# aim small miss small



## squirrel squasher (May 17, 2013)

I am new to the forum and lately I have been using smaller targets to get ready to get the rabbit eating the garden. I just today was shooting at two liter pop bottles and I aimed for the cap. when I hit it the cap would bust off but when I didn't hit it I was extremely close. I believe that the most I was off by was a half inch at about thirty-five feet. so aim small miss small. my dad also took a pistol class some time ago and they were aiming at buttons. he said the he hit closer to the button then he would a bulls eye target so best way to get accurate is to aim small.


----------



## SlingDaddy (Sep 24, 2012)

Plenty of truth in that. A few of the guys on here will preach it all day


----------



## rockslinger (Nov 16, 2010)

*How did you get that name?*


----------



## Charles (Aug 26, 2010)

Yep, yep, yep ....

Cheers ..... Charles


----------



## squirrel squasher (May 17, 2013)

rockslinger said:


> *How did you get that name?*


I gues I just put a space in it but ill see if I can change it


----------



## rockslinger (Nov 16, 2010)

launcher said:


> rockslinger said:
> 
> 
> > *How did you get that name?*
> ...


Thanks, welcome to the forum.


----------

_MATERIAL SUPPLIED_.
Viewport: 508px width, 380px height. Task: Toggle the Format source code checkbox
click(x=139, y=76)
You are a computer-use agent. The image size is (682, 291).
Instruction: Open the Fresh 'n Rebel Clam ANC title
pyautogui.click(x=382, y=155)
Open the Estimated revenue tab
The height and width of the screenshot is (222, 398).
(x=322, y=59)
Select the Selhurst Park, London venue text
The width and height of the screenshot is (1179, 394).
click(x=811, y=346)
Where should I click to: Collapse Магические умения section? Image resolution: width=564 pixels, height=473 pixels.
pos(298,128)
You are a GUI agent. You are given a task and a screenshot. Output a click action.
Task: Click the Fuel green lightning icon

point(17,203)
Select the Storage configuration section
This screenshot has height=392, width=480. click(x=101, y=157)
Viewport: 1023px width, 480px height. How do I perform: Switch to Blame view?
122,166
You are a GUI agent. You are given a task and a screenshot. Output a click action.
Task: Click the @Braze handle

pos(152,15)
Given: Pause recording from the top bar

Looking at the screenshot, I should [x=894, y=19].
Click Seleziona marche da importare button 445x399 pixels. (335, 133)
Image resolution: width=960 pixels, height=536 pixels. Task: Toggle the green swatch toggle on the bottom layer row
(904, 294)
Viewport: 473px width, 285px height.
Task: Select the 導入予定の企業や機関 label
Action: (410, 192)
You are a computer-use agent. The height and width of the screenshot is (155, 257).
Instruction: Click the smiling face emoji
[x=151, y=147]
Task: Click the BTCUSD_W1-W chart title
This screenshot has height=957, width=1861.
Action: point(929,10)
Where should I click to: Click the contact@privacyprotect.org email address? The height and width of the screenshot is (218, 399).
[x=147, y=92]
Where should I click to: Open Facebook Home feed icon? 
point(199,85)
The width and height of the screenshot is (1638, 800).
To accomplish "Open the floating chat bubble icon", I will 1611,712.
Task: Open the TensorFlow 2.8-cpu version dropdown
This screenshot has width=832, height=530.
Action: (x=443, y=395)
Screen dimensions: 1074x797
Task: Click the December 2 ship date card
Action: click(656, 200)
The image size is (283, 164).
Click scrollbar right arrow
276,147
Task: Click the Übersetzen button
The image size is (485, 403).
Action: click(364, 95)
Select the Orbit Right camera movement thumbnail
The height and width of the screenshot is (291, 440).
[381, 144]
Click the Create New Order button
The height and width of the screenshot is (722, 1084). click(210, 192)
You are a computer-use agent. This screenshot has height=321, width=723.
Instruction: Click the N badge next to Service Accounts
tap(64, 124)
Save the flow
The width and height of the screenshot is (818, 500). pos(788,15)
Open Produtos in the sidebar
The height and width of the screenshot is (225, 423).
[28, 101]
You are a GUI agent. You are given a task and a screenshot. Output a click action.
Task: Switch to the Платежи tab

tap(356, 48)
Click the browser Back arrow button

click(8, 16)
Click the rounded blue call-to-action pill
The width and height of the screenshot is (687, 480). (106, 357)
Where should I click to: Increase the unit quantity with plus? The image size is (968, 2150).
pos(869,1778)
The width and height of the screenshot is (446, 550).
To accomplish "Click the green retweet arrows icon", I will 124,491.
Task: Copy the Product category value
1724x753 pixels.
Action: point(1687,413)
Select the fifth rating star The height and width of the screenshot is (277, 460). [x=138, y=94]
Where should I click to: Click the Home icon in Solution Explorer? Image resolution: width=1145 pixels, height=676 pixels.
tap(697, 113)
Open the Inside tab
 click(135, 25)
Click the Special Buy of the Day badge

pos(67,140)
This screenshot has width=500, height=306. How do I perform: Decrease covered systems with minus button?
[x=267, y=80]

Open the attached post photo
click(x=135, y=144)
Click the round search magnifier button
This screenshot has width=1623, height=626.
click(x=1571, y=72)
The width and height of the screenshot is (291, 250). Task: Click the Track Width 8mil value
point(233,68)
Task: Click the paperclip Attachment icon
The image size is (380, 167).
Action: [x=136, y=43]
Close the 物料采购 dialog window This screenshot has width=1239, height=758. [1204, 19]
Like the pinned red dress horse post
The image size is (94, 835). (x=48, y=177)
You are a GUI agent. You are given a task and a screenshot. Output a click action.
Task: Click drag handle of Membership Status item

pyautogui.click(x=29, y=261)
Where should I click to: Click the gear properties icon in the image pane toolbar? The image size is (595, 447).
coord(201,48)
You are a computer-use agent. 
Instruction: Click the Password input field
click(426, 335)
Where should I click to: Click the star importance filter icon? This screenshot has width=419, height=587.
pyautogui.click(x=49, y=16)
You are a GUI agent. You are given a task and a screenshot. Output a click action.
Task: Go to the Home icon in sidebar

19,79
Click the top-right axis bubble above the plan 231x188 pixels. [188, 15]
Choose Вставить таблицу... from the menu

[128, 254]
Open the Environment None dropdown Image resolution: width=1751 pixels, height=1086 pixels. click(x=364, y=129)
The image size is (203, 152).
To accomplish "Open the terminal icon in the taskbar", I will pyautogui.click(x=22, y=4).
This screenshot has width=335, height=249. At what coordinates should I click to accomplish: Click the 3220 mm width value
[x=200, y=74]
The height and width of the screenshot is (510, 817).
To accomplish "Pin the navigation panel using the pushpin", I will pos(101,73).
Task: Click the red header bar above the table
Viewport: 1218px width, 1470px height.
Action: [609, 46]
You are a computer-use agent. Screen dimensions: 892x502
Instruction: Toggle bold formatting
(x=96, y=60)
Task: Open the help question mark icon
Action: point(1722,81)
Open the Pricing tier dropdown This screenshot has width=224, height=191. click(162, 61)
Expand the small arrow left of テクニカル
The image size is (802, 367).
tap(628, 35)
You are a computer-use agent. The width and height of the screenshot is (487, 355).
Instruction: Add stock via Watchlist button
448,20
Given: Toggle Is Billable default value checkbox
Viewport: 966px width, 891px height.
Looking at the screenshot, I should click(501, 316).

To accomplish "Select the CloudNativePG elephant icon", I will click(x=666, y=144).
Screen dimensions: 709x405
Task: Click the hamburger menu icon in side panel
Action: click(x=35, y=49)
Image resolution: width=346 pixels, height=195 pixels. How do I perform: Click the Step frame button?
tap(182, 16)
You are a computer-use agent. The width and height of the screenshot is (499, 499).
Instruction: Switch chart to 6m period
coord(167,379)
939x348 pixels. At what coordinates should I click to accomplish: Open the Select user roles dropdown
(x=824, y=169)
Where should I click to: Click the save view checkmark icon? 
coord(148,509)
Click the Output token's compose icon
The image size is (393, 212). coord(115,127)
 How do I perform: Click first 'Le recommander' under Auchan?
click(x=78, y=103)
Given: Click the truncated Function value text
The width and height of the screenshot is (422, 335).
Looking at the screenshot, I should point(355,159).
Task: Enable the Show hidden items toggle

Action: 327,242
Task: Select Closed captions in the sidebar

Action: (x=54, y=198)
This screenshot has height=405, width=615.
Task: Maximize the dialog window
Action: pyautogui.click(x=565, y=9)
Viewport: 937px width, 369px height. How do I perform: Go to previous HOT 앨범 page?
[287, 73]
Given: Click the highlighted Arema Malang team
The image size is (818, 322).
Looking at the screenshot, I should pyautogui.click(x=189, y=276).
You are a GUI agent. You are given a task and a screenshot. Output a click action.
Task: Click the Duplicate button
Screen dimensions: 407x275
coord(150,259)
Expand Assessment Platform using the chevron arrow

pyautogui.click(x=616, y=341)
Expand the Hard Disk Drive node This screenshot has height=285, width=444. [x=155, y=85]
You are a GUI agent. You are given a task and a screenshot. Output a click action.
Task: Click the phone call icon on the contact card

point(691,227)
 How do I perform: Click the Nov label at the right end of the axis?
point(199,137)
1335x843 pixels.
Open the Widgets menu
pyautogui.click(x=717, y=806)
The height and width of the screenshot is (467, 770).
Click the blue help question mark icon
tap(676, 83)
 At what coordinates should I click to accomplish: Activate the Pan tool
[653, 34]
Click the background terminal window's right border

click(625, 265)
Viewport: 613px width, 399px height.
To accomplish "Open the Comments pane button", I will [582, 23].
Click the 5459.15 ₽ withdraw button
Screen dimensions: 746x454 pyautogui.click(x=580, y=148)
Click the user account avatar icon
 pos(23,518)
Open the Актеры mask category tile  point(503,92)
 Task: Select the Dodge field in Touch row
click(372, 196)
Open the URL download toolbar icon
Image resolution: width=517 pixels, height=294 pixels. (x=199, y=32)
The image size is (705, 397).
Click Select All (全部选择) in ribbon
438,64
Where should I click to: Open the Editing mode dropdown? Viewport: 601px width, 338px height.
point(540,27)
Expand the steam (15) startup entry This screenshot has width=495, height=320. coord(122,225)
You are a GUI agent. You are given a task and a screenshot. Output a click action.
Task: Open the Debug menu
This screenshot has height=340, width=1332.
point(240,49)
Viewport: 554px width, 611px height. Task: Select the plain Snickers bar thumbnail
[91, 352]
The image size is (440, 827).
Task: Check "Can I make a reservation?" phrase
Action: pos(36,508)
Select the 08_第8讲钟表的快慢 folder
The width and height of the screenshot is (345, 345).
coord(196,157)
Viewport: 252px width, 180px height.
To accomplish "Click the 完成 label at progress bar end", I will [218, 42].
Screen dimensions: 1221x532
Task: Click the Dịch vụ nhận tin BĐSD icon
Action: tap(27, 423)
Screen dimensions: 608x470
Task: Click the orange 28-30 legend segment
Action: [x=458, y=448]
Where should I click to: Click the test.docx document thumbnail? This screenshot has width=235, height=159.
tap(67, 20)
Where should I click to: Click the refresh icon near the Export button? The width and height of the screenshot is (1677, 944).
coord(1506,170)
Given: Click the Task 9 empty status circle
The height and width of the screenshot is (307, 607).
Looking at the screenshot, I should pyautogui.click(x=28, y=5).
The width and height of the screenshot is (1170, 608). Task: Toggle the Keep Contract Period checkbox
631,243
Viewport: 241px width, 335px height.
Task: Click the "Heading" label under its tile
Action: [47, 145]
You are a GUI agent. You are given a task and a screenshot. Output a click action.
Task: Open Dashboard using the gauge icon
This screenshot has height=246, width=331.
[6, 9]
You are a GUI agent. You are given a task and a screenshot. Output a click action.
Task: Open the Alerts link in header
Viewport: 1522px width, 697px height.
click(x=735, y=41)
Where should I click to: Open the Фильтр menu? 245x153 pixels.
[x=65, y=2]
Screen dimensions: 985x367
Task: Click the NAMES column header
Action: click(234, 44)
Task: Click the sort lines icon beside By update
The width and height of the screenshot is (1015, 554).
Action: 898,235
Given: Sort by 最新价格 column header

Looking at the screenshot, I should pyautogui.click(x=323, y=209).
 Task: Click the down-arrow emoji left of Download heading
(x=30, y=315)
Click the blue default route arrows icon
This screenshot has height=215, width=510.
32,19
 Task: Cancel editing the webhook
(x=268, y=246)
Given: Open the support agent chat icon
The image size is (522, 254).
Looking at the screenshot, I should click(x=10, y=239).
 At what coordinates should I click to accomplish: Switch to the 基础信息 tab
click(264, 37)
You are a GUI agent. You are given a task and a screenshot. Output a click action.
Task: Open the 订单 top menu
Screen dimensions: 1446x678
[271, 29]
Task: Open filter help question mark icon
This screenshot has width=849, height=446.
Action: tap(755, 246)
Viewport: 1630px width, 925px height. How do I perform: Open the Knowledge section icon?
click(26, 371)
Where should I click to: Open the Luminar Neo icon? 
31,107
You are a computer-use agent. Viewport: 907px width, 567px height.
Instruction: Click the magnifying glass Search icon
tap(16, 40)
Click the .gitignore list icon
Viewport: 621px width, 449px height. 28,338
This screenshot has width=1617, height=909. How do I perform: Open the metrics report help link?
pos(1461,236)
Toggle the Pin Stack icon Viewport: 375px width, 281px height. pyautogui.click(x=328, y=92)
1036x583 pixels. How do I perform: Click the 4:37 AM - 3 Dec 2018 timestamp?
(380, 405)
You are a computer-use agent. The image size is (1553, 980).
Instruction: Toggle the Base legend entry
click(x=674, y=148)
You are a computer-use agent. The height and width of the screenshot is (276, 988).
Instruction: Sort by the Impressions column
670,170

_REQUIRED TASK A_. Can you echo the forum thread's wording from "I am new to" to "(Sep 24, 2012)" without changing a word?
_REQUIRED TASK B_. Will you duplicate the lines of the entries from the line with "Where should I click to: Open the Editing" to the line with "point(240,49)", both ends included, and nothing else?

_TASK ANSWER A_.
I am new to the forum and lately I have been using smaller targets to get ready to get the rabbit eating the garden. I just today was shooting at two liter pop bottles and I aimed for the cap. when I hit it the cap would bust off but when I didn't hit it I was extremely close. I believe that the most I was off by was a half inch at about thirty-five feet. so aim small miss small. my dad also took a pistol class some time ago and they were aiming at buttons. he said the he hit closer to the button then he would a bulls eye target so best way to get accurate is to aim small.


----------



## SlingDaddy (Sep 24, 2012)

_TASK ANSWER B_.
Where should I click to: Open the Editing mode dropdown? Viewport: 601px width, 338px height.
point(540,27)
Expand the steam (15) startup entry This screenshot has width=495, height=320. coord(122,225)
You are a GUI agent. You are given a task and a screenshot. Output a click action.
Task: Open the Debug menu
This screenshot has height=340, width=1332.
point(240,49)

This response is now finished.